▶ _SET EXERCISE_:
Condense the paragraph of the pick-up lines blog post below that begins "A while back I got a message" into a short bulleted list that keeps its main facts.

▶ _DOCUMENT EXCERPT_:
──────────
Thursday, August 13, 2009

Can naija boys pick up lines get any worse??....


Don't get me wrong I totally love Naija as in GIDI for life but for real naija guys have the worst pick up lines in the world and the funniest thing about this is that they actually do work for some girls. If you r not aware Hi5 is the number one place to be stalked or to meet RAZZ peeps (and no this razz am using is not the cool razz). All you have to do is put up pictures and you have all sorts of people sending you messages that they can't get you off their minds. And even if you do not have pictures up people still send you messages that "you are the woman in my dreams". I mean how can someone you have not seen before or have no idea of what they look like or behave be in your dream? Is it me or is that totally crazy and unacceptable.

A while back I got a message from a random naija dude that said "my dad must have been a terrorist because I am a sex bomb".. I almost died of laughter, one thing for sure he definitely got my attention but I highly doubt it was the kind of attention he wanted from me. A naija guy told my friend that he “loves her like the vibration of the sea." How does the sea come into play? This other time, a dude came up to me and said "your an angel and I know am the devil but baby don't rebuke me" But WHY?? It almost like they enroll naija guys at a young age in a school that teaches them "LINES TO GET BABES" It should not be so hard to have a regular conversation with a girl. What is so hard in being real? Why do they feel the need to make up these stupid lines in their head? Why can they not let conversations come naturally? Just be you and if that girl is not interested move on to the next one that likes you for you not your money or the cars you drive. Girls like a guy who is confident enough to be himself besides, that's the only way meaningful conversations can be had.
──────────
▶ _INFORMATION SUPPLIED_:
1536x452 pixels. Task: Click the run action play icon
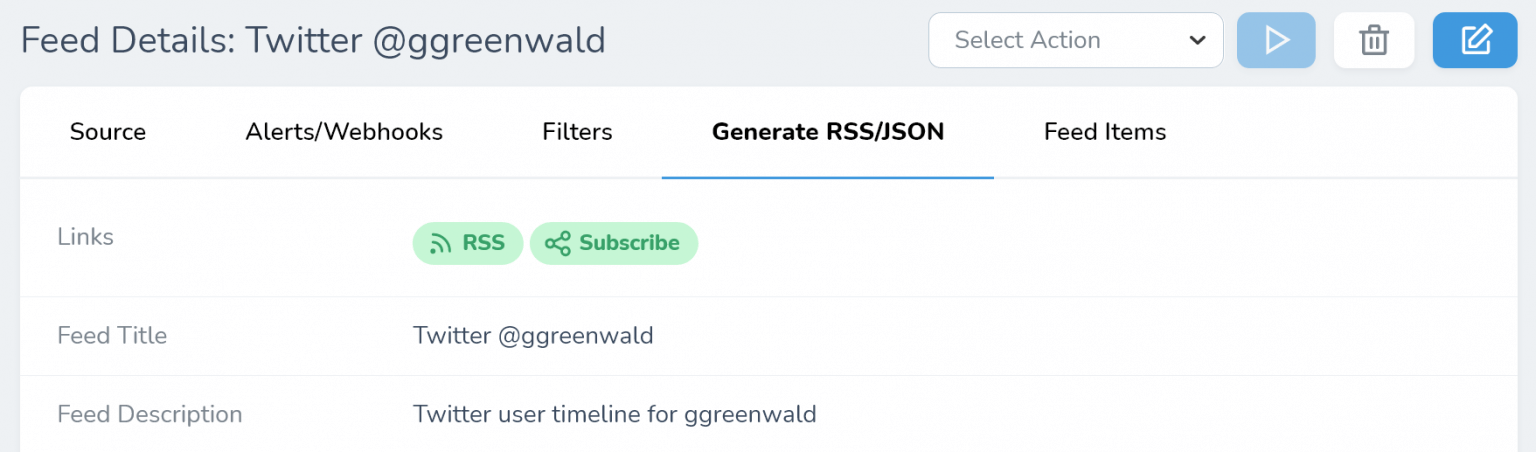1276,40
──────────
▶ _ANSWER_:
- A random naija guy messaged the writer that his dad "must have been a terrorist" because he was "a sex bomb." The line got the writer's attention and laughter, but probably not the kind of attention he wanted.
- Another told the writer's friend he "loves her like the vibration of the sea."
- Another called the writer an angel and himself the devil, and asked not to be rebuked.
- Naija guys seem to learn these lines young, as if in a school of "LINES TO GET BABES."
- A regular conversation with a girl should not be hard. Guys should be real and let talk come naturally instead of making up lines.
- If a girl is not interested, a guy should move on to one who likes him for himself, not his money or cars.
- Girls like a guy confident enough to be himself, and that is the only way to have meaningful conversations.